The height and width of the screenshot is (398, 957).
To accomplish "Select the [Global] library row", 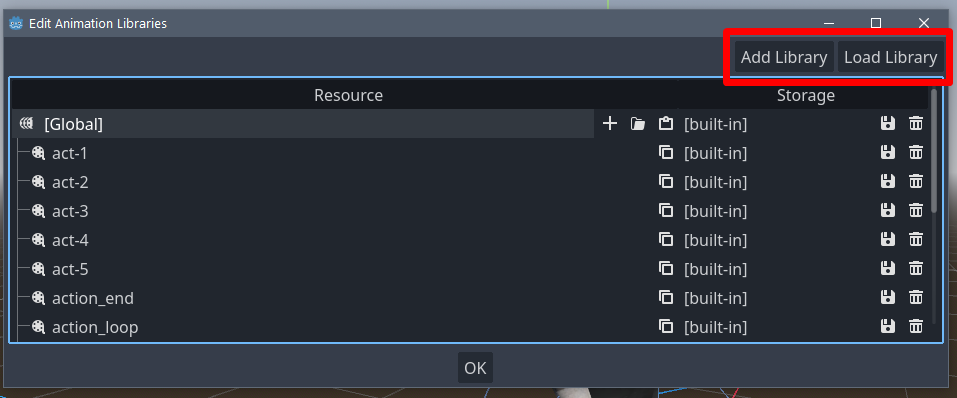I will pos(302,124).
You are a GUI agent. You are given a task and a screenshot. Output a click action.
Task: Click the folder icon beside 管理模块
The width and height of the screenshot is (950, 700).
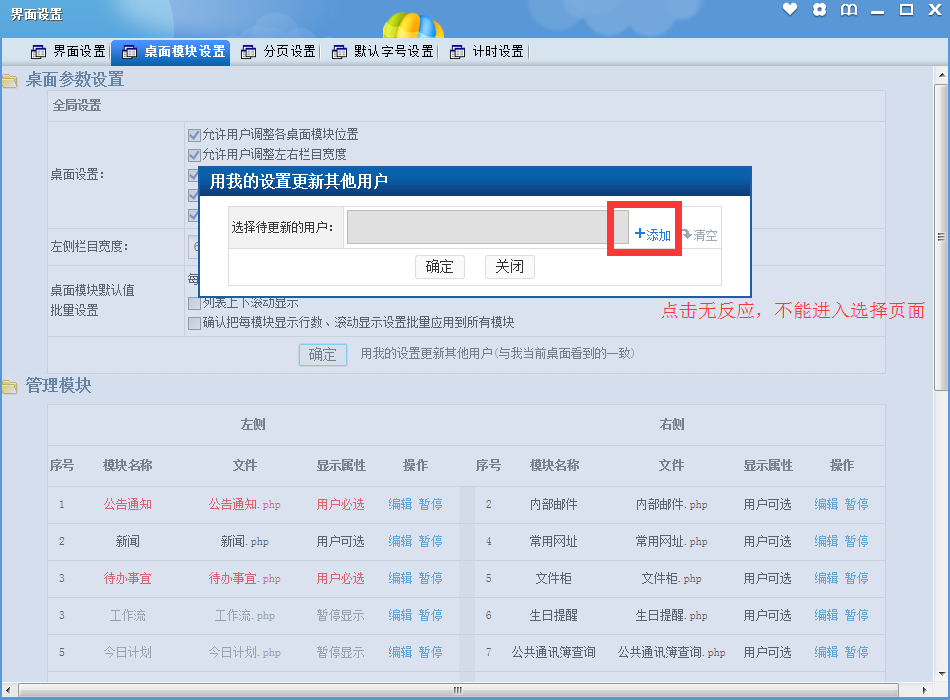coord(9,387)
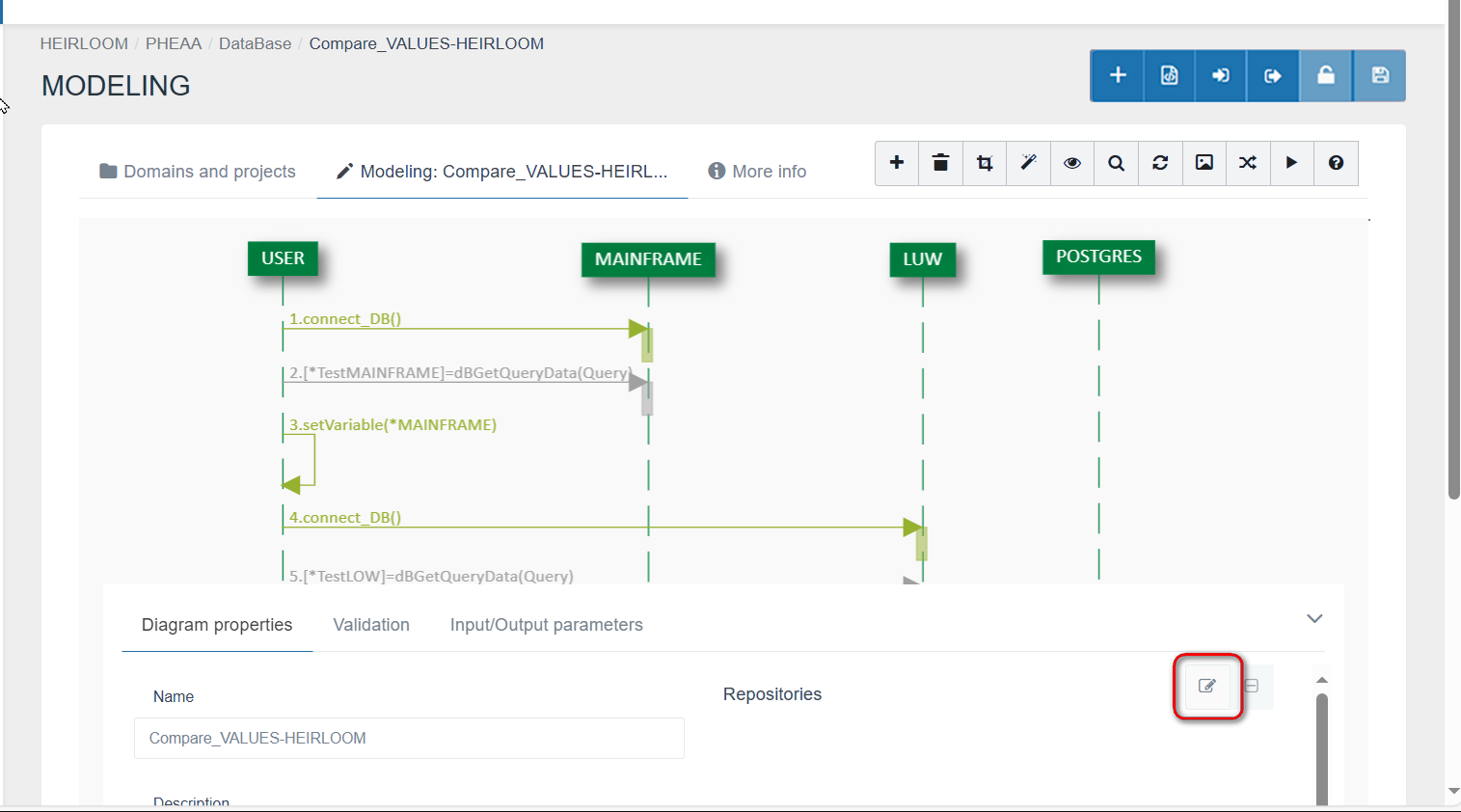Click the unlock padlock icon in blue toolbar
1461x812 pixels.
pos(1326,75)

> **WORK TO COMPLETE**
The lines from the one that contains "You are a GUI" through the end of the data, repeated exactly and with no pictures, make up the whole answer.

> **TASK RESPONSE**
You are a GUI agent. You are given a task and a screenshot. Output a click action.
Task: Click the folder icon beside 管理模块
The width and height of the screenshot is (950, 700).
coord(9,387)
Click the unlock padlock icon in blue toolbar
1461x812 pixels.
pos(1326,75)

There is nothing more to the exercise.